I stood in front of the store, staring after him. I could see their backs as they headed toward the station.

She must have felt me staring, because the girl, Morino, turned around and looked right at me. She looked me over, and then she turned back around.

The shop door opened, and Itsuki came over. “I was in his class last year.”

“What’s he like?”

Itsuki stared at me for a moment, and then he shrugged. “I dunno … normal?”

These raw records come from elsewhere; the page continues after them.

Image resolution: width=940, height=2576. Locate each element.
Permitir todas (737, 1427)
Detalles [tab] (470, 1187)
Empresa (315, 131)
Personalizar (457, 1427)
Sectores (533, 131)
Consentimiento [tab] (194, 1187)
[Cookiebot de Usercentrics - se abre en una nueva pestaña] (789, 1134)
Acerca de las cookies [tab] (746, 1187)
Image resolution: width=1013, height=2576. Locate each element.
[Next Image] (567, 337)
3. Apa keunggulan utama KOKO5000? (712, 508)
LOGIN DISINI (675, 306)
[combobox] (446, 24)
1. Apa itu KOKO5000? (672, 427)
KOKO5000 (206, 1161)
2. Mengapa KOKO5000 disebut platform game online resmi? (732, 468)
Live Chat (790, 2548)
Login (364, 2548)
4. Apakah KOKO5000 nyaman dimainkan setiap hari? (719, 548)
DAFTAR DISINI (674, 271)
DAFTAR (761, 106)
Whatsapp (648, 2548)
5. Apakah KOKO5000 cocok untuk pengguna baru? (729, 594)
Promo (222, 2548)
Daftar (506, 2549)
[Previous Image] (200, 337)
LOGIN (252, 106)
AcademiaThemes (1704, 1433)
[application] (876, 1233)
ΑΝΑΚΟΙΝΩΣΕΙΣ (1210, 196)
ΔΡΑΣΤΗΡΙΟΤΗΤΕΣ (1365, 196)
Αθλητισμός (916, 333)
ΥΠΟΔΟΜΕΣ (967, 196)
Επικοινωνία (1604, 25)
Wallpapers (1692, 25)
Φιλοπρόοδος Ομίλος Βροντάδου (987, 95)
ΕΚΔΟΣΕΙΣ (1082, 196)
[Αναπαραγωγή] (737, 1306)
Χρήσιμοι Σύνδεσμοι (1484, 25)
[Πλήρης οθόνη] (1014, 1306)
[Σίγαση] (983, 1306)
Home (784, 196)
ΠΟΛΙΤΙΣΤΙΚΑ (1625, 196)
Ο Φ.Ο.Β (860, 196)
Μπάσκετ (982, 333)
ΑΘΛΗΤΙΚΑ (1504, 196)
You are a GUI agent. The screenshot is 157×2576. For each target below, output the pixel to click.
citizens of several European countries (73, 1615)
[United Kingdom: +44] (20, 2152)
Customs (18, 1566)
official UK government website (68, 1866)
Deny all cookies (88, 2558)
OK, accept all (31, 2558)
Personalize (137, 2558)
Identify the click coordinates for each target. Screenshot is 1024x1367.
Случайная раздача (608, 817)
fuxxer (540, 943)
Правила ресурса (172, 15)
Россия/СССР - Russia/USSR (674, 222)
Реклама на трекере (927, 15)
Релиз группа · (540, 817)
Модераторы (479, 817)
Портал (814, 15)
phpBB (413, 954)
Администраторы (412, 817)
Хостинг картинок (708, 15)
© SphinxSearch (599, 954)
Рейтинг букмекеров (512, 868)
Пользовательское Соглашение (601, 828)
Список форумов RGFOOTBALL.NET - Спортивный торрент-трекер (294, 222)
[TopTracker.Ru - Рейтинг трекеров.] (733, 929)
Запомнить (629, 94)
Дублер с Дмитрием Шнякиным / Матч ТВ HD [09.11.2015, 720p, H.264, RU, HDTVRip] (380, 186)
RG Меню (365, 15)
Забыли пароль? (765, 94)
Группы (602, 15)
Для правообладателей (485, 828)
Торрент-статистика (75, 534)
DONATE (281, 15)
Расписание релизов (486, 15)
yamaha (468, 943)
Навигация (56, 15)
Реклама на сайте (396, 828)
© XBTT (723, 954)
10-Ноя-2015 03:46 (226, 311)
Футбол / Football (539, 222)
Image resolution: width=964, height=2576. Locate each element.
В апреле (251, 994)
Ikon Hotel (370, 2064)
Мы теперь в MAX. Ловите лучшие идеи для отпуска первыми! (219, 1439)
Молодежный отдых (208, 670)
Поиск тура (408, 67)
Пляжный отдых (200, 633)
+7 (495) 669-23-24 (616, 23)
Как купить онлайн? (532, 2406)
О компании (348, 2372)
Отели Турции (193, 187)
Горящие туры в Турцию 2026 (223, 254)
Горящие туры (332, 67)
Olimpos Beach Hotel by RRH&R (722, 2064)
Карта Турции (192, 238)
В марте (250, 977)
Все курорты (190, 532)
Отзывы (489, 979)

I hesitated. Should I chase after him? But Itsuki was with me. And Morino was with him. This didn’t seem like the time to ask questions about the tape of my sister’s voice. I abandoned the idea.

“Something wrong?”

I shook my head. The two of us began walking to the station, the same direction they had gone. They were already out of sight.

The shop signs and vending machines lined up along the road glowed, their lights shining brightly. As we walked, the sun set, and the cold winter darkness thickened, the vending machines’ light the only thing that remained distinct.

As we walked, Itsuki and I chatted about recent events in our lives. All I talked about was entrance exams, which seemed like a safe enough subject, whereas he had all kinds of funny anecdotes about school, his friends, places he’d been …

They were nothing extraordinary, just the normal stories any high school boy would tell, but they went a long way toward helping me relax. Perhaps Itsuki had noticed my tension, and he was deliberately trying to cheer me up.

Cars sped past us, their headlamps on, the lights flickering over our faces. “Want to talk in there?” Itsuki asked, pointing at the family restaurant in front of the station. Through the windows, it looked brightly lit and warm.